Supplementing CNBC's coverage, Pax TV will telecast early round tournament play on Fridays from 1 p.m. to 3 p.m., or 2 p.m. to 4 p.m. outside of the Eastern time zone. NBC owns 32 percent of the family-oriented programming service.
Earlier last month, NBC said Pax TV would also air U.S. Olympics Team trials provided by NBC, as well as delayed versions of NBC Nightly News with Tom Brokaw.
"This is another way in which our programming lineup is being broadened for our viewers," Pax TV programming president Bill Scott said.
Finchem said he decided to go with business-oriented CNBC rather than 24-hour sports network ESPN because CNBC's viewer demographics more closely match those of the SPGA.
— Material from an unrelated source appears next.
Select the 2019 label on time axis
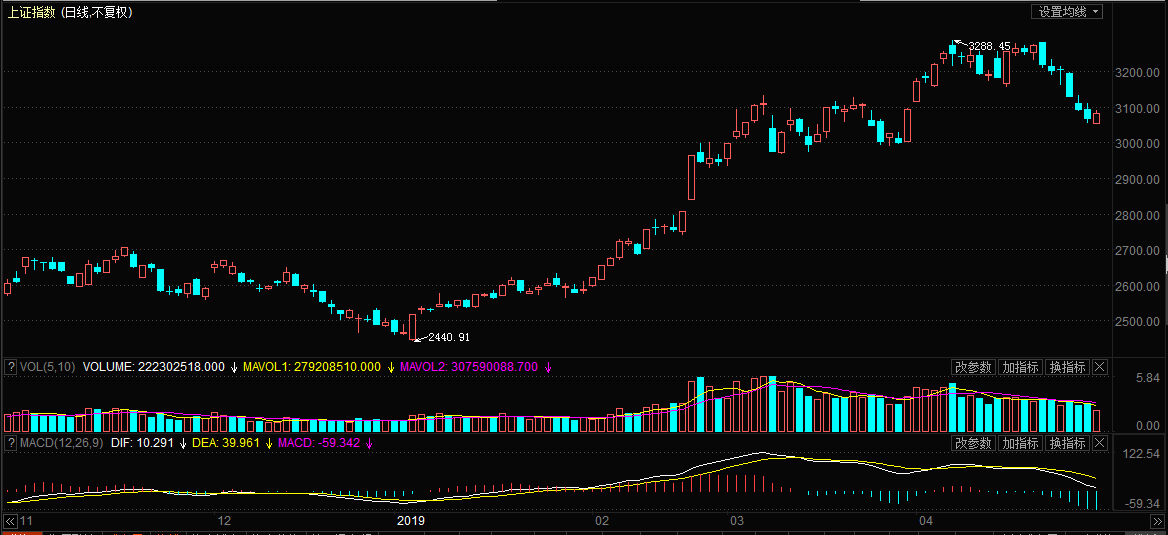1168x535 pixels. [411, 521]
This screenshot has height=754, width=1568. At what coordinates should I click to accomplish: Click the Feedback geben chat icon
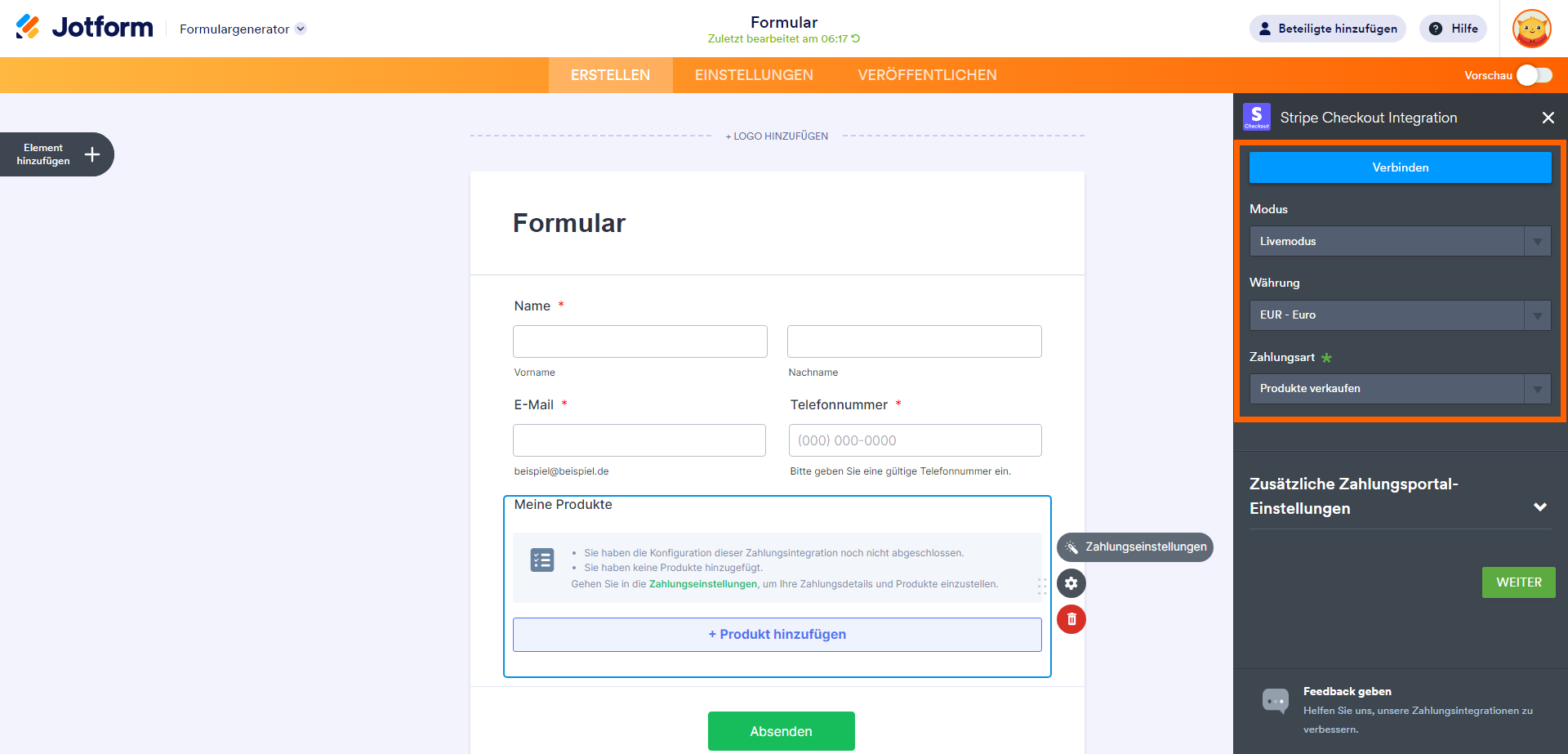click(1275, 701)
CNBC president Bill Bolster referred to a CNBC survey revealing that 65 percent of its audience members were either interested in, watched, or played golf. CNBC already posts updated PGA-tournament leader boards on CNBC.com.
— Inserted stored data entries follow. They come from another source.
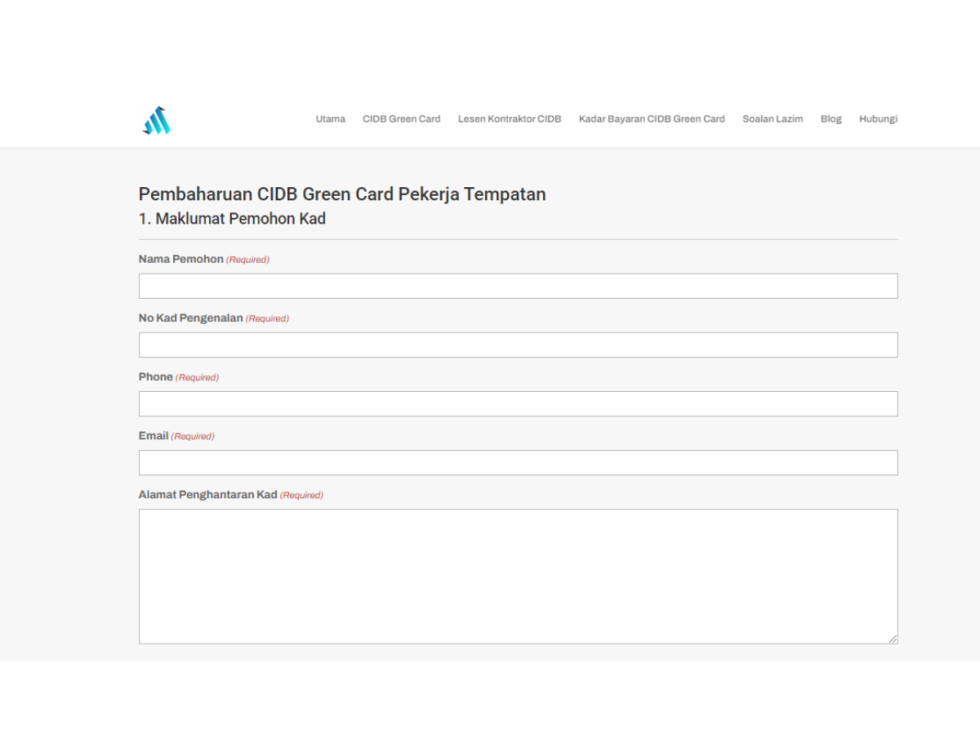Focus the Email input field
980x735 pixels.
click(x=517, y=462)
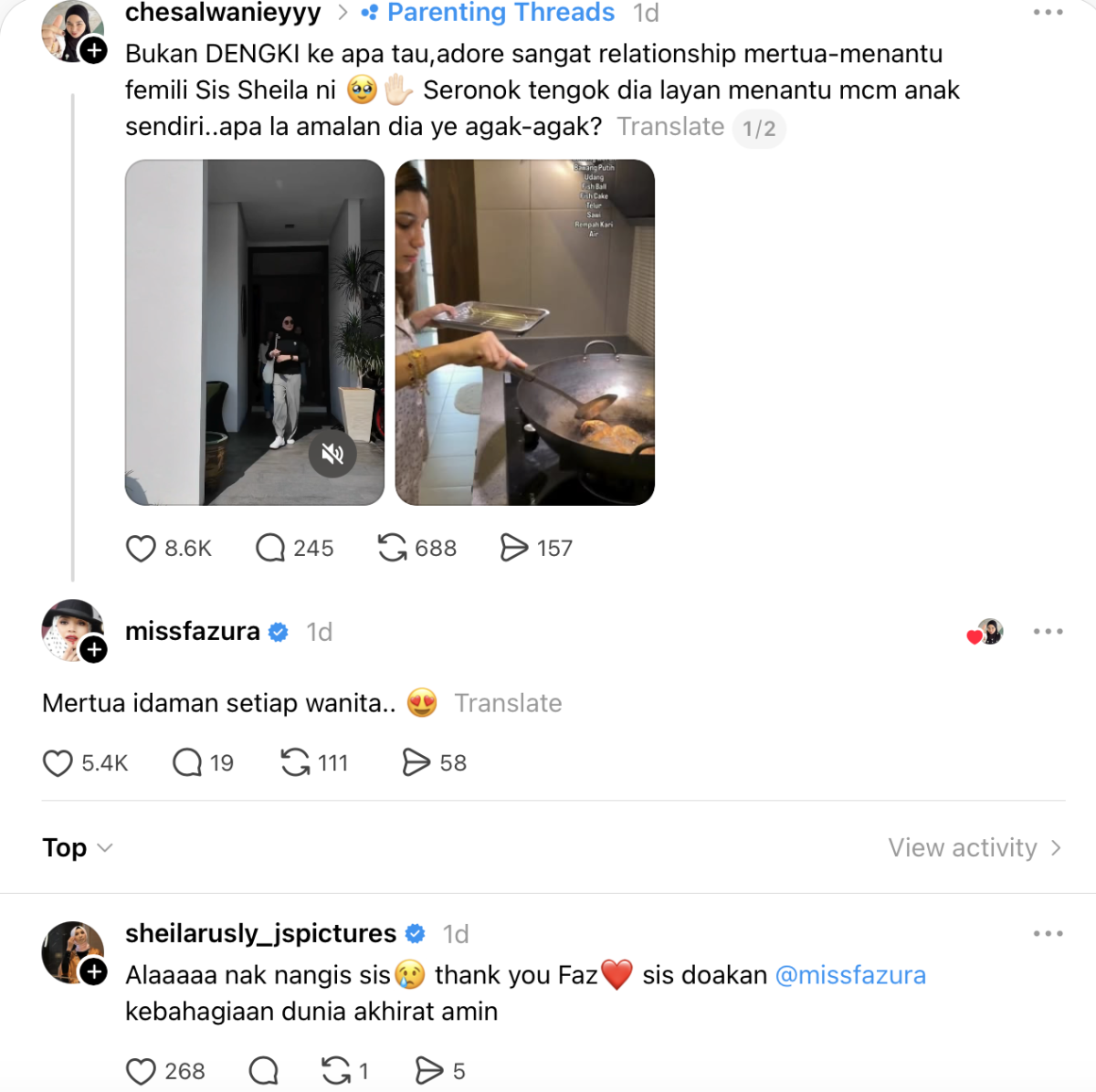The width and height of the screenshot is (1096, 1092).
Task: Like the chesalwanieyyy post
Action: click(x=141, y=549)
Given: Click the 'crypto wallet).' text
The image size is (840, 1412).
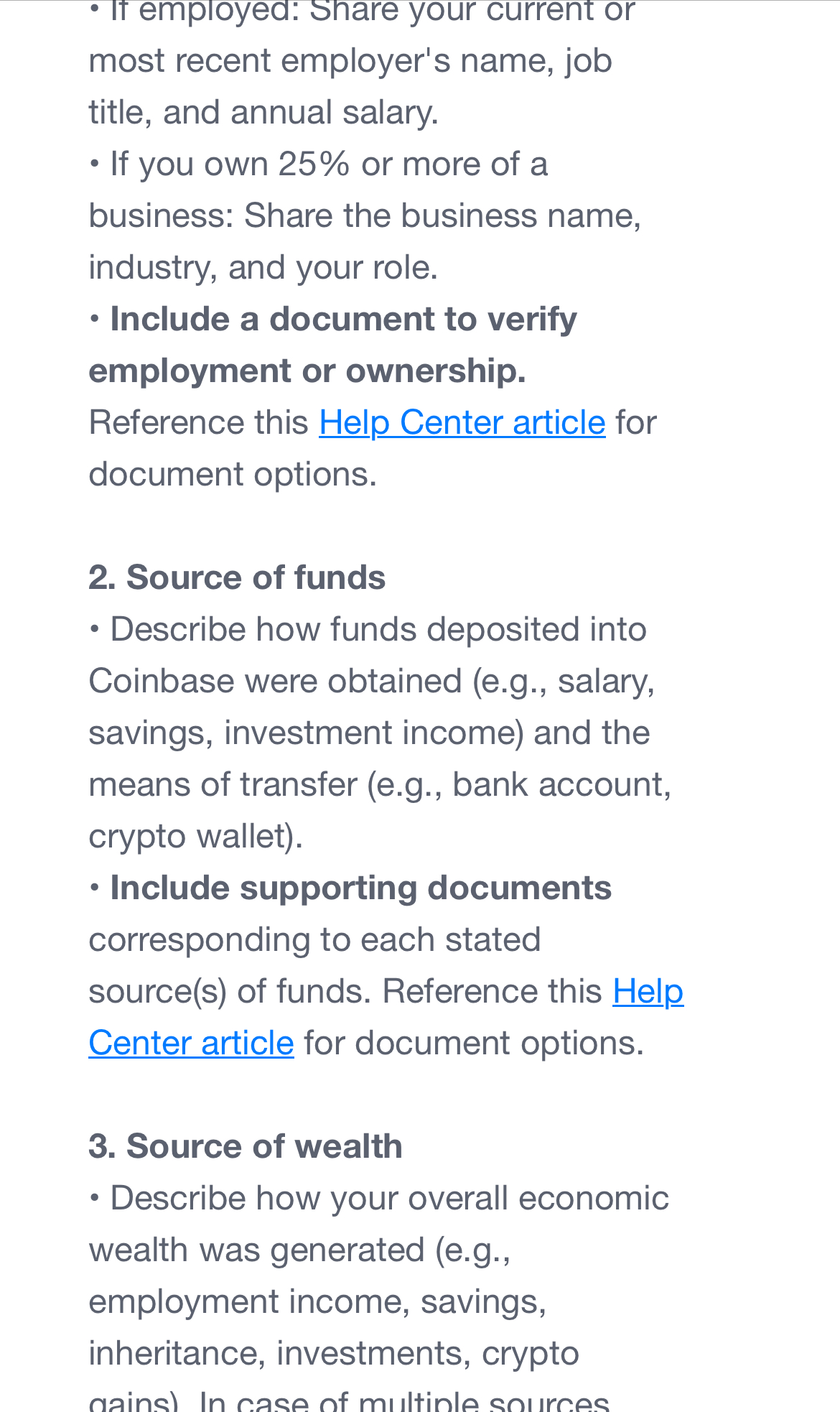Looking at the screenshot, I should [x=196, y=837].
"It made sense from the beginning. CNBC and golf have a terrific back-and-forth relationship," Bolster said. "The business-day audience of CNBC is obviously upscale and extremely interactive."
"This partnership is really a merger of two extremely compatible audiences-the golf audience and the business audience," Finchem added.
CNBC and NBC will provide significant promotion for the tour. Both networks will provide a combined 50 promos per week, while spending additional funds outside of the networks to promote upcoming telecasts.
"The strategic relationship between NBC, CNBC and Pax TV allows us to capture the best consistent airtimes and to cross-promote effectively between those two carriers, which allows us to have a better opportunity to enhance the ability of our audience to find us," Finchem said.
While Bolster is hoping the SPGA package can generate a 0.6 rating, he said a greater indication of success would be the advertiser response to the programming, as well as the brand-extension opportunities derived for the network at PGA events.
The Senior PGA agreement marks the second major sports programming deal for CNBC. The network and sister cable service MSNBC will carry an alternative feed to NBC's Summer Olympic Games coverage later this year, although only a handful of MSOs have agreed to pay a fee to receive the programming. Pax TV will also provide Olympic trials coverage.
Despite the added sports hours, Bolster said, the network has no plans to significantly increase sports programming. "CNBC is not a sports network, and it won't be a sports network-it's not a direction we're taking," he added.
Bolster did say the tour events would eliminate some weekend paid-programming hours.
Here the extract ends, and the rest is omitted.